## Page extract
-.-.-
# self defense drills



## xfighter88 (Dec 20, 2010)

So there are always threads about which art is better for self defense. Let's take it a different way. What self defense drills does your dojo have you practice to prepare you for a real life confrontation? How well do these drills represent a real situation?


----------



## K-man (Dec 20, 2010)

Í take the list of "10 most common street attacks" and spend most time on those. So whether that list is 100% right doesn't really matter. It serves as a reference point. Next I work on what is the student's reflex response to each attack. Final stage is to convert the reflex action into a reliable defense followed by immediate response. In some instances the response fills both rolls meaning is is that much faster.
We then reverse engineer the technique into a kata and that becomes the application of that technique for that student.

Simple example. Attacker moving in to push, grab or choke. Hands rise up to protect face, forearms pushing forward to deflect attacker's arms. So far all we have utilised is the flinch response. Now hands are brought down (heavy hand technique) onto whatever target is available. This could be temple, eye socket, side of neck, ears etc. Grab attacker and pull down while moving back.

Reverse engineer to a kata and what we have used is the "ready" or "yoi" movement from the beginning of each kata.

Now when we analyse this as a SD technique it must tick all the boxes. Reflex reaction, gross motor skill response, effective in neutralising the threat, creates the opportunity to disengage. Four ticks, now it gets pressure tested.


----------



## mook jong man (Dec 20, 2010)

We practice against all the normal type of street attacks , its just that we practice them at extremely close range.
The students starts to develop the awareness that he must maintain a certain buffer zone of time and distance in order for him to be able to react in time to the attack

But we are always trying to minimise that buffer zone in terms of our reaction time and economy of movement.
So we tend to be always operating in close trying to achieve faster and faster reflexes


----------



## Chris Parker (Dec 20, 2010)

xfighter88 said:


> So there are always threads about which art is better for self defense. Let's take it a different way. What self defense drills does your dojo have you practice to prepare you for a real life confrontation? How well do these drills represent a real situation?


 
Okay, how long you got?

Our drills for self defence range from recognising certain body language cues and pre-fight indicators (including looking for the potential of weapons), through verbal defusion (which can be gentle, all the way up to aggressive), through to defensive scenarios against common attacks, through pre-emptive striking tactics, through group scenario training, and weapon defence and aviodance drills, covering such topics as street-usable kicking, throws, takedowns, groundwork, and more. This is supplemented by a working understanding of the psychology present, an understanding of the effects of adrenaline, an understanding of the law and how it relates to self defence in our country and state, and training concepts such as Protective Driving (driving skills designed to avoid roadrage assaults, car-jacking, getting cut off and attacked by another car, and more), Partner Protection (handling assaults and confrontational situations when with someone you can't leave behind), Buddy Guarding (body guarding concepts to intercept and avoid confrontation, designed with persons with small children in mind), and lot's more.
-.-.-
## Brief A
Answer these about the self defense drills thread:
(i) In K-man's example, which movement from the beginning of each kata does the technique reverse engineer to?
(ii) At what range does mook jong man's group practice against street attacks?
(iii) In Chris Parker's post, who is Buddy Guarding designed with in mind?
## Brief B
Please reproduce the self defense drills thread between "Simple example. Attacker" and "gets pressure tested.", inclusive.
## Brief C
Write what comes next in the self defense drills thread, picking up after its last sentence.

## Data lines
-.-.-
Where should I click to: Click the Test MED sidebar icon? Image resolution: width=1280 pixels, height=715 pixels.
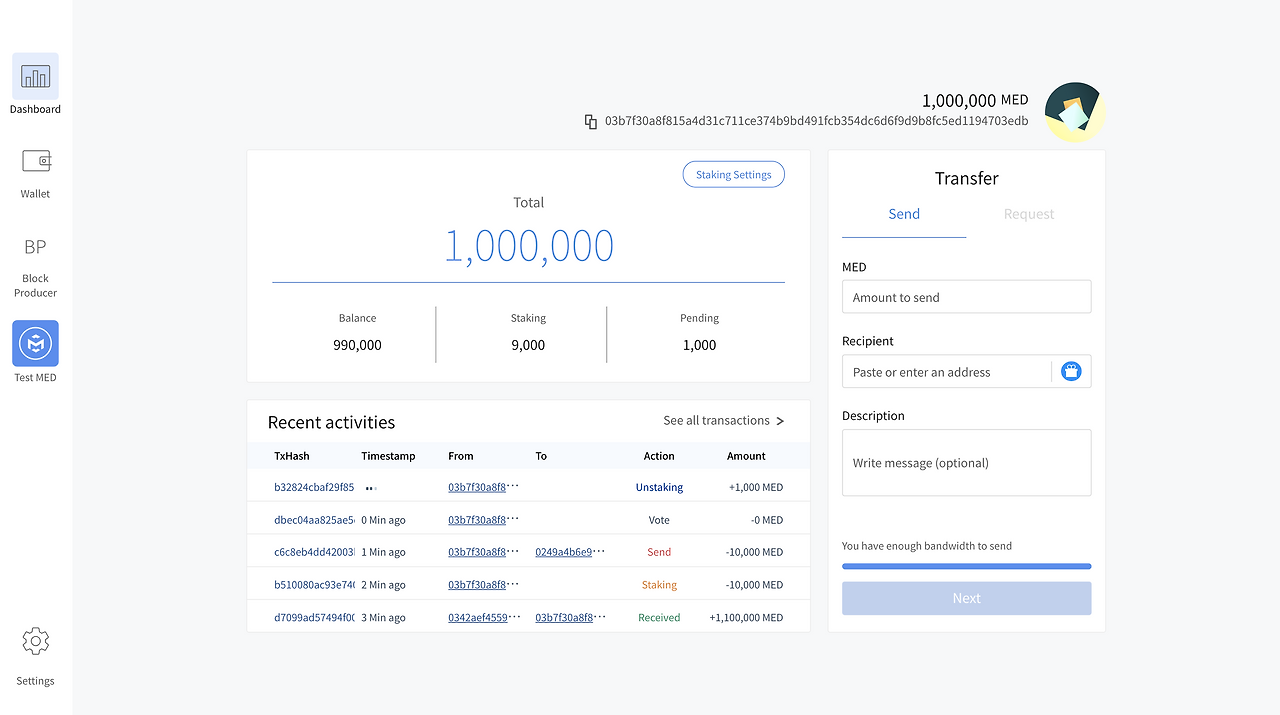(x=35, y=345)
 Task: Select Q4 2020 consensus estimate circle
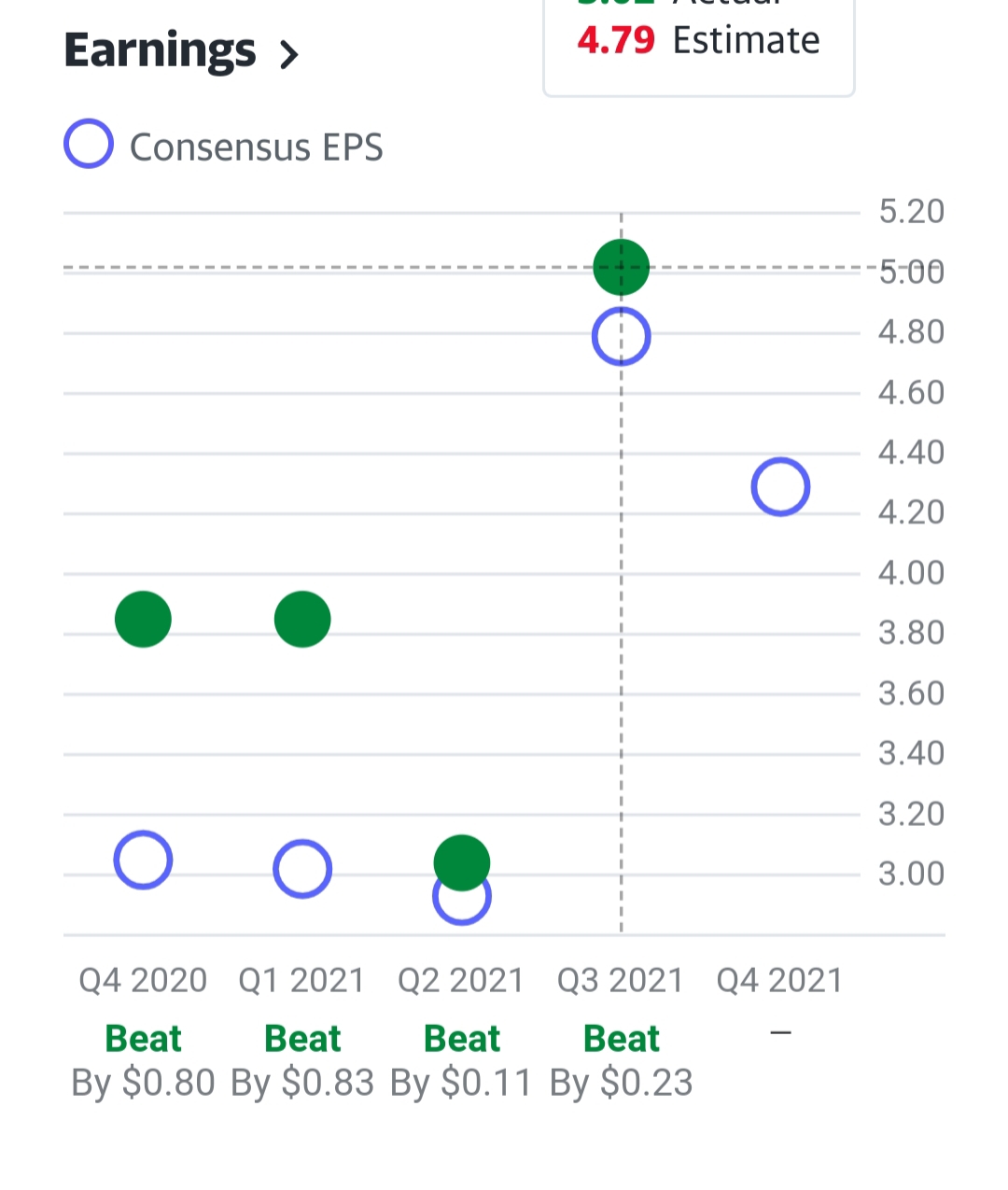[x=143, y=860]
-.-.-
## Exercise output A
(i) The "ready" or "yoi" movement.
(ii) Extremely close range.
(iii) Persons with small children.

## Exercise output B
Simple example. Attacker moving in to push, grab or choke. Hands rise up to protect face, forearms pushing forward to deflect attacker's arms. So far all we have utilised is the flinch response. Now hands are brought down (heavy hand technique) onto whatever target is available. This could be temple, eye socket, side of neck, ears etc. Grab attacker and pull down while moving back.

Reverse engineer to a kata and what we have used is the "ready" or "yoi" movement from the beginning of each kata.

Now when we analyse this as a SD technique it must tick all the boxes. Reflex reaction, gross motor skill response, effective in neutralising the threat, creates the opportunity to disengage. Four ticks, now it gets pressure tested.

## Exercise output C
Drills used include evasion drills against weapons, free-form responce against attacks (as opposed to sparring), adrenaline-based stress training, contact-responce drills (padding up, taking a full hit, and then needing to use the appropriate responce, such as striking a pad, stopping a takedown, etc), spinning drills (spinning in a circle to replicate the effects of a sucker-hit, then employ an appropriate responce as before), and many more.

All this is in addition to the traditional training and weapons, by the way.

I'll illustrate with the "street defence" section of the last two months. November was what I was refering to as "Knife Survival", as it wasn't really knife defence. It covered 4 weeks of training.

Week 1: Basic understanding of how a knife assault works, drills included being aware of someone approaching with a concealed hand (possibly holding a weapon). The students had to maintain distance from the unknown person, preferably angling away from them. If the person followed, and continued to attempt to close distance, then the students were to try to get them to show what was hidden in the hand. Once a knife was revealed, the next part of the drill was to recognise it and yell out "KNIFE!!!". This drill continued to have the attacker slash at the defender, who's job it was was simply to avoid and get away. The safe distance for a knife attacker is 20 feet plus. The drills finished with a simple routine (that would be repeated in variations over the month) of cuts, and a jam-and-redirect method being applied, aiming for creating a gap to escape.

Week 2: A review of the previous week, then going into the cutting routine drill, but this time with a jam-and-push-away method added. The intensity was increased over the course of the drill, again with the aim of escaping. Then jam-and-catch was added, giving three methods of dealing with the incoming cuts. The next drill involved catching the knife arm from the outside (safer), and employing strikes to disengage and escape. This was then drilled as a free-form exercise, with the intensity kicked up again.

Week 3: Similar to week 2, with the same cutting routine drill, but giving the students free reign as to which method they were going to use (jam and redirect, jam and catch, jam and push away), again with the aim of escaping. If the student didn't escape far enough, the knifeman would turn and pursue, forcing the defender to stop and re-engage. This was followed with drilling catching from the inside, and employing strikes to disengage and escape. In these cases, there were examples of strikes being given, but they were guides, rather than formal "this is the way it must be done!" style techniques.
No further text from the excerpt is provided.